To our knowledge the data presented here is the first systematic exploration of structural lesions of the sacroiliac joints of patients with asymptomatic sHPT. We found a significantly higher prevalence of erosions in sHPT patients, while ankylosis and sclerosis were equally rare in both groups. These findings carry significance in the context of sacroiliitis imaging, where erosions are considered a specific finding of inflammatory joint disease.
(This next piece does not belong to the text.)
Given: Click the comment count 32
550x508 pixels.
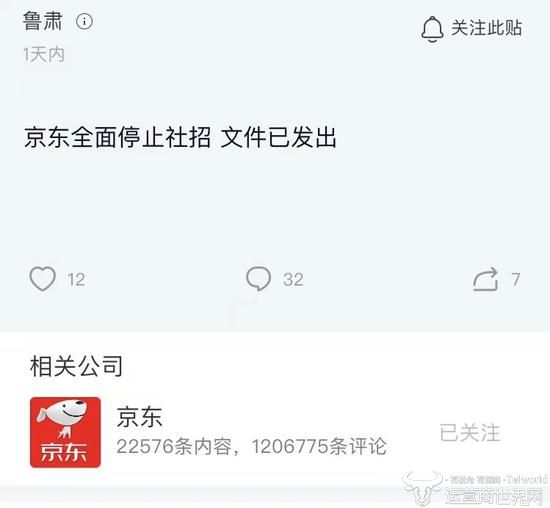Looking at the screenshot, I should 293,280.
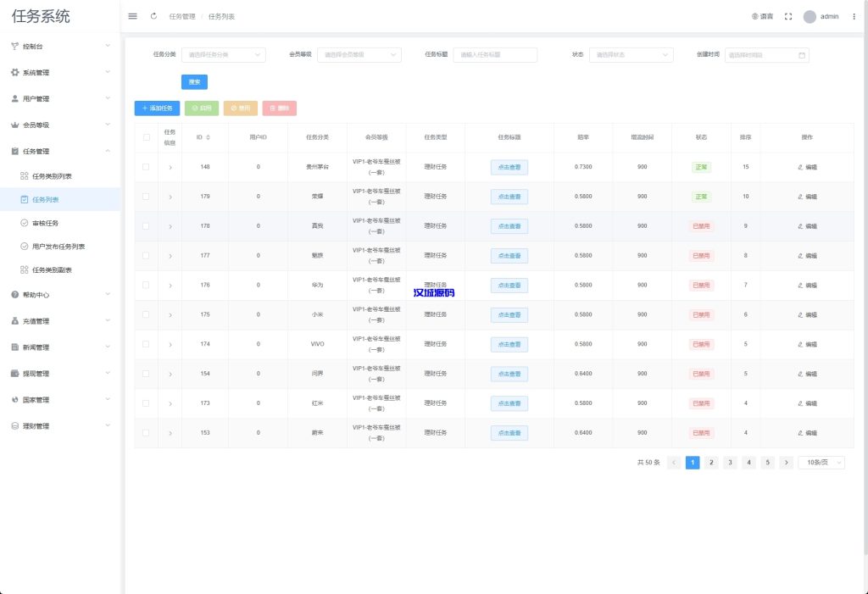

Our findings somewhat contradict those of Tezcan et al.11, who examined inflammatory MRI lesions in primary hyperparathyroidism and did not find significant differences between HPT patients and controls. The most likely explanation for this incongruence is that standard SIJ-MRI imaging has known deficits in the depiction of small structural lesions17, such as erosions. Osteophytes, which are considered degenerative rather than inflammatory joint lesions were significantly less prevalent in the sHPT group. This is surprising, as osteoarthritis is considered a common finding in patients with advanced CKD3, and patients were matched with regards to predisposing factors for mechanical SIJ disease such as obesity and parity in women18. A possible explanation may be a comparably larger proportion of immobile patients in the sHPT group. Another unexpected finding is the similar prevalence of joint space calcifications in both groups—as hyperparathyroidism is a known risk factor for developing CPPD8, a comparably higher percentage of sHPT patients with articular calcifications would have been expected. In our opinion, these findings support the hypothesis, that SIJ changes in sHPT are most likely manifestations of osteitis fibrosis cystica rather than sacroiliac CPPD.

Due to the retrospective nature of the investigation, data on back pain in sHPT patients could only be captured from electronic patients records, so that we cannot exclude the possibility that some of the patients may in fact have symptomatic joint disease, somewhat limiting the validity of our results. The results are limited further by the small size of the patient group—larger, prospective cohorts with more detailed information on severity and duration of the secondary hyperparathyroidism, including information on vitamin D, calcium and alkaline phosphatase are needed to illicit the factors that contribute to the development of the lesions described in this analysis.

In conclusion, secondary hyperparathyroidism can mimic sacroiliitis on SIJ CT in a substantial portion of patients and should be considered when assessing joints for inflammatory changes. Further investigations into the clinical significance of these lesions for affected patients are warranted.